Clay died. We dated when we were younger. We loved each other so very much. You never love someone like you did when you were 22. I hadn’t spoken to him since last year but I thought of him every day. The last time we spoke he wasn’t himself. And I sunk into a deep depression. I couldn’t face the reality.
I’ve missed him for some time. We broke up over a decade ago. We only dated for 9 months or so. But I really loved him and he loved me. We were on different paths. I was in grad school. He wanted to go to mortuary school. I worked at Urban Outfitters. He worked at a mortuary. But we both read. He wrote. I used to. And we both liked goth music. And Pulp. And of course, Bukowski. We’ll always have Bukowski.
He moved to Southern California and was in a terrible car accident and was in a coma for 28 days. Just like the movie. Randy, his brother and my roommate, and I went to visit him three times. Eventually he came out of the coma and I went to see him a fourth time with our friend Ronnie. Our friendship and caring for one another never ended. I saw him many times throughout the years; he stayed with Randy and I a few times; once to take care of me after my accident. And we used to talk on the phone and write each other. He wrote more than I.
People say, “he pushed them away. He pushed me away.” I said that last week. But that’s not accurate. Clay eventually became a more challenging person to be friends with. And so I stopped calling so much. I said I would write him. And I did, but not often, seldom. So seldom. I meant to, I really did. It makes me wince to think about it.
I’m not supposed to feel guilty. I didn’t. Not really. But then I didn’t cry. And I started to think about him more and more. And I would think about him typing away at my hand-me-down computer (which was a glorified word processor). He’d drink some crappy flavored vodka (because I was 22 and bought vanilla vodka with peach cranberry juice) and write while Fawn and I went to the club. He’d write until we came back with Randy.
The next day I would wake up and read and do homework while he drew. He smoked a lot. Too much. He drank. Too much. So did I. We were 22.
There are photos. So many. And I see how happy we were. And it’s nice to remember that.
I needed to find his writing and artwork. I knew I had some. I didn’t realize I had so much. It warmed my heart and broke it at the same time to see how much correspondence we once had. He asked me to edit, rate, and give my opinion of his writing. And I did, but not enough. And it destroys me to acknowledge that.
His other friends and I are also coming to terms with how prolific he was. He wrote so much. And he drew and painted. What do we do with it all? What is our responsibility to him? I can hear him saying, “Just burn it all—no, toss it because it’s not worth the match.” He was so wittily self-deprecating. But what do we do? He wrote because he needed to. He wrote short stories, plays, and poetry. He illustrated his writing and handcrafted books. I feel accountable to do something with his writing. And so do his friends. Perhaps it’s an art show of his work with some of us reading his writing. But even that doesn’t seem enough.

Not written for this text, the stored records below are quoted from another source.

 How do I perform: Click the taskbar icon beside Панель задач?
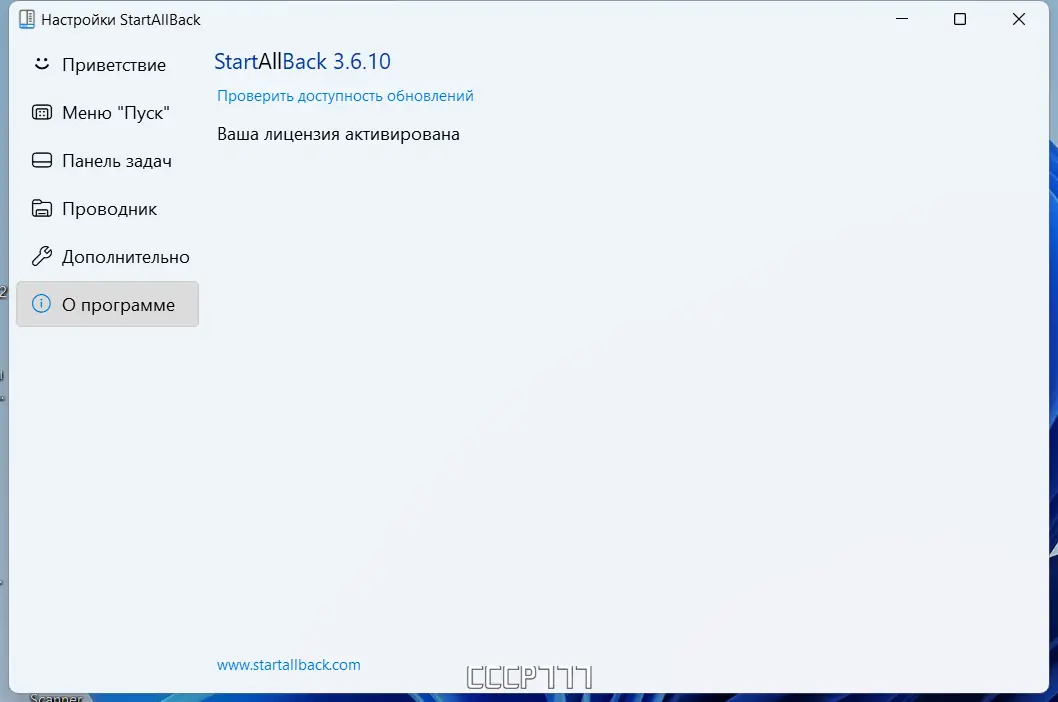click(41, 160)
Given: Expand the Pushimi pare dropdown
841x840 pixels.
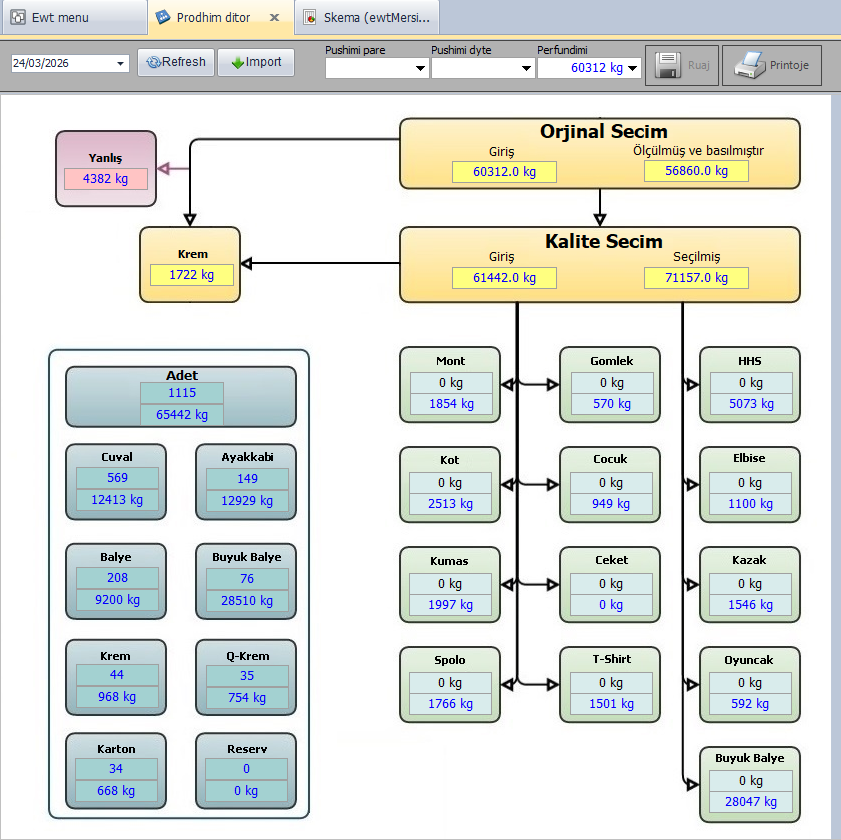Looking at the screenshot, I should tap(419, 68).
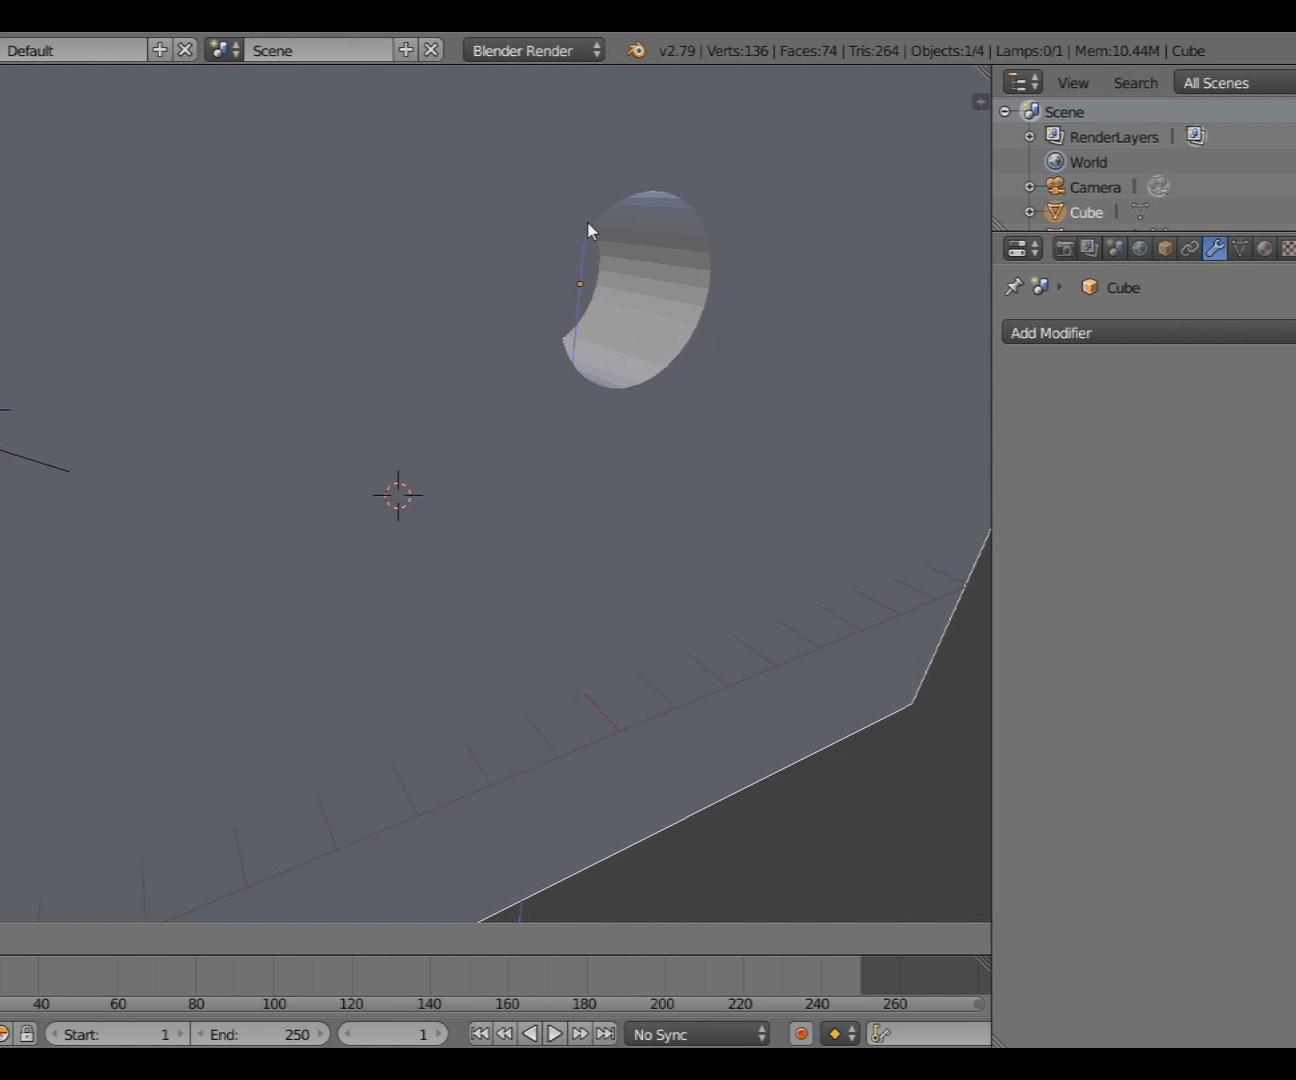1296x1080 pixels.
Task: Open the View menu in the outliner
Action: (x=1073, y=82)
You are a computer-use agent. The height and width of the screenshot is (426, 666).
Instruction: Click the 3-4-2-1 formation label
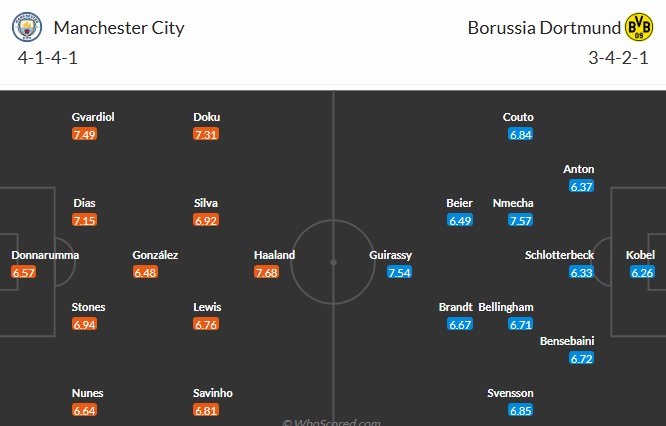pos(619,56)
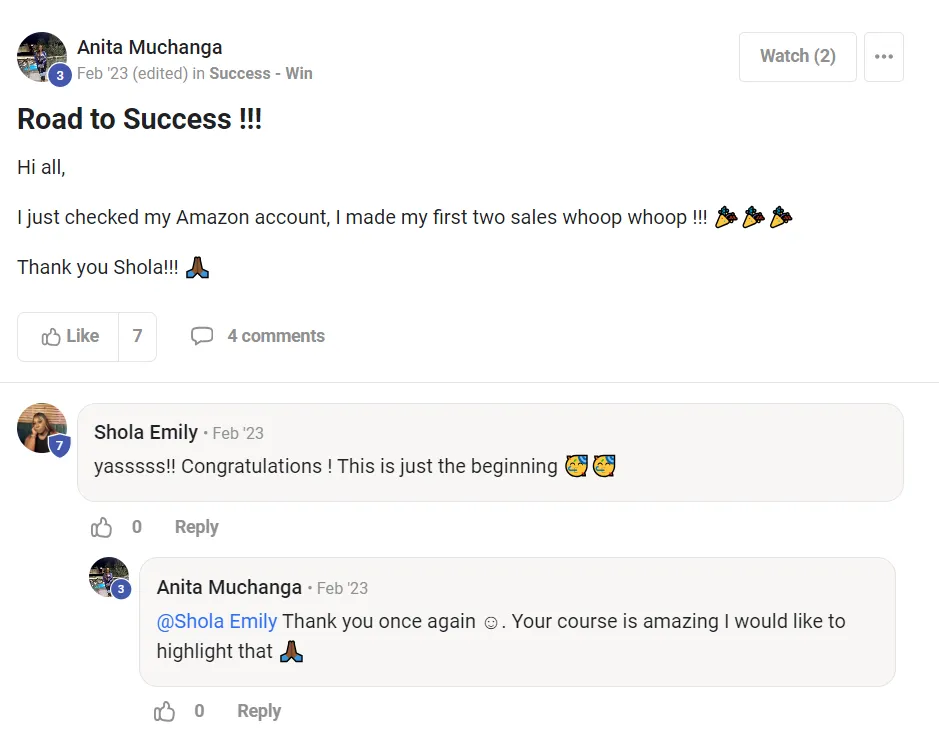Open the post's like count of 7
Screen dimensions: 939x733
coord(138,337)
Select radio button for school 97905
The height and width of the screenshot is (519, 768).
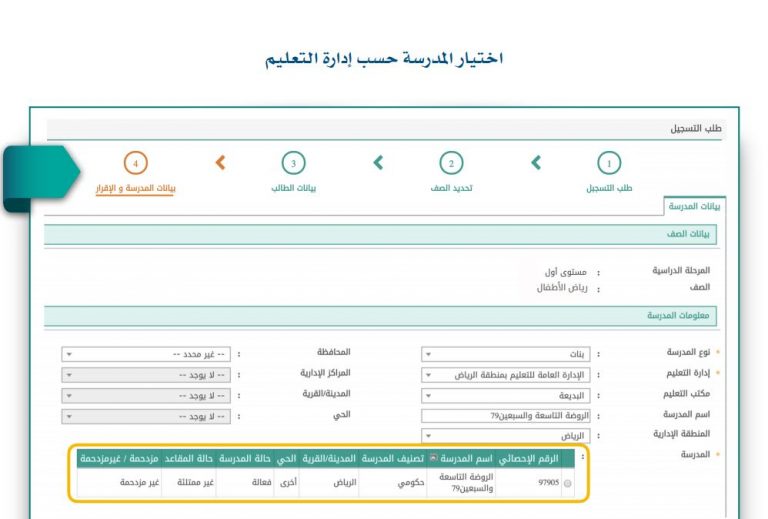(x=569, y=483)
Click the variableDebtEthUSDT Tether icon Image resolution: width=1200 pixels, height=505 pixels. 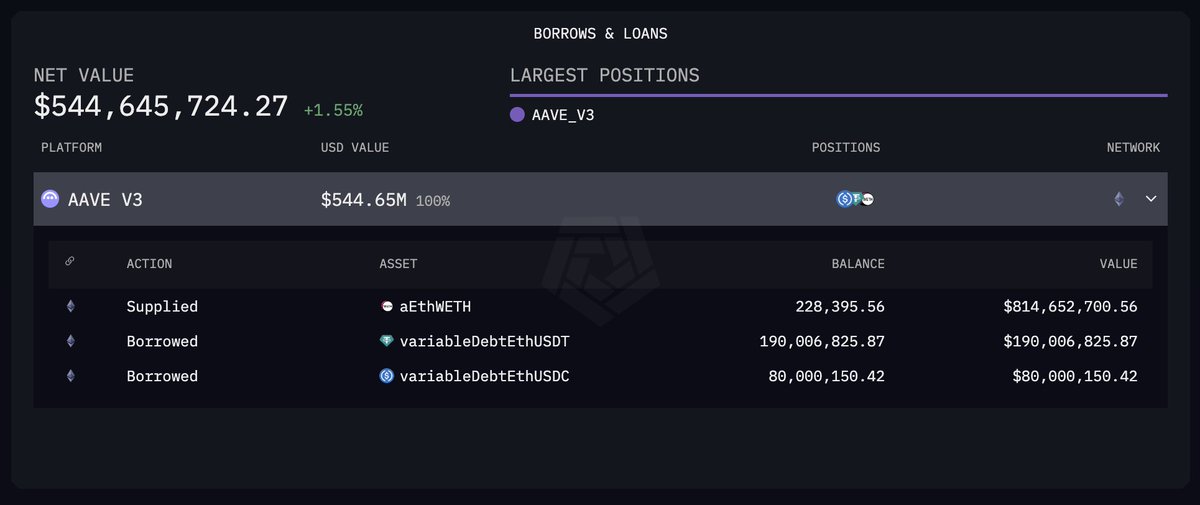[387, 341]
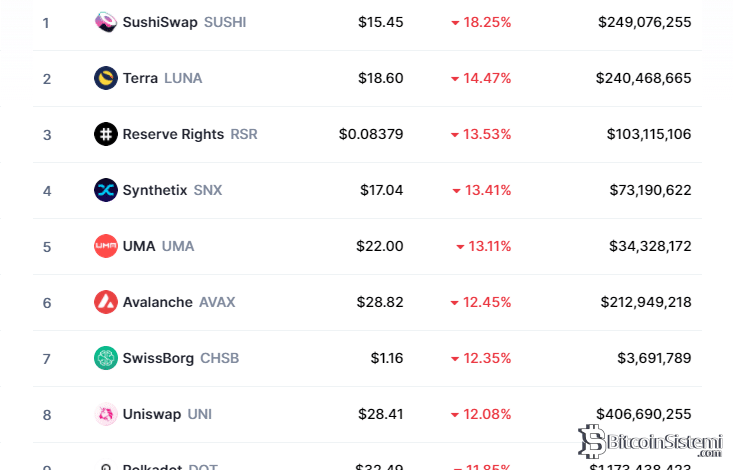This screenshot has height=470, width=733.
Task: Click SushiSwap's 18.25% change value
Action: 482,22
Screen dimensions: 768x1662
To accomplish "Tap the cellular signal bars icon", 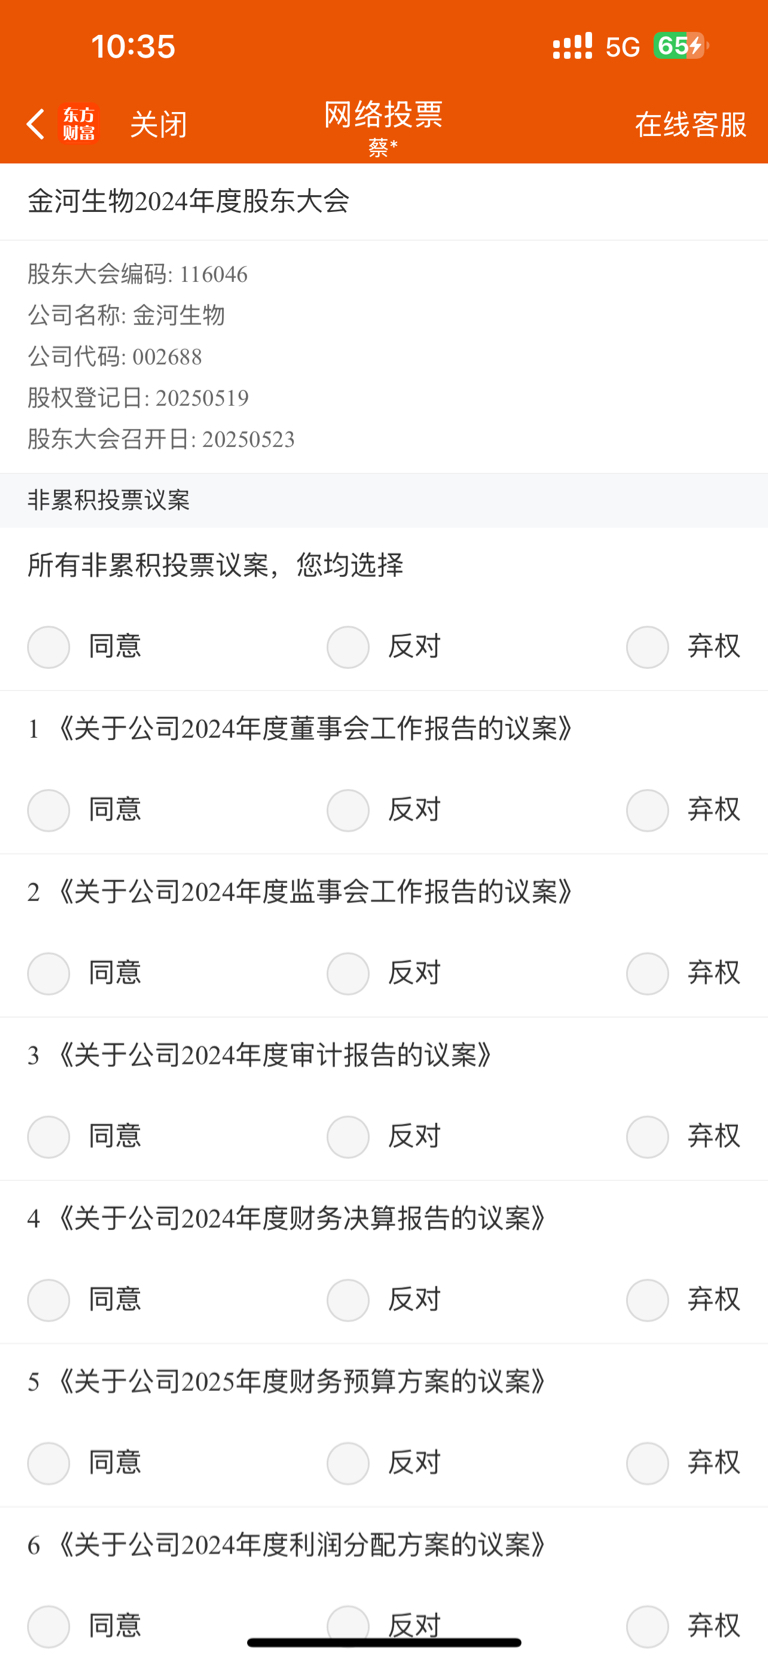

He did this zine, Bleeding Hearts with his friends.
And maybe that’s the problem too. Instead of feeling things, I am trying to problem solve and organize. But writing this is helping. Writing about him helps. And writing about his writing helps too.
When do I feel something beyond guilt? When does actual sadness begin and when do I stop trying to think rationally and just cry?
I’m not trying to mythologize him. He wasn’t without flaws but no one worth knowing is without flaws. He was a sensitive soul who cared a lot; too deeply sometimes. He saw things differently and created nonstop. And he helped me see things differently; hell he helped me see myself differently.
He had a crooked grin that would take over his whole face, and an a-line haircut that he would push up high. He listened to bands that were too goth even for me. He switched between wearing three piece suits to a bright orange jack-o-lantern t shirt and broken levis. He had the kindest eyes and the best laugh. There’s a hole in my heart.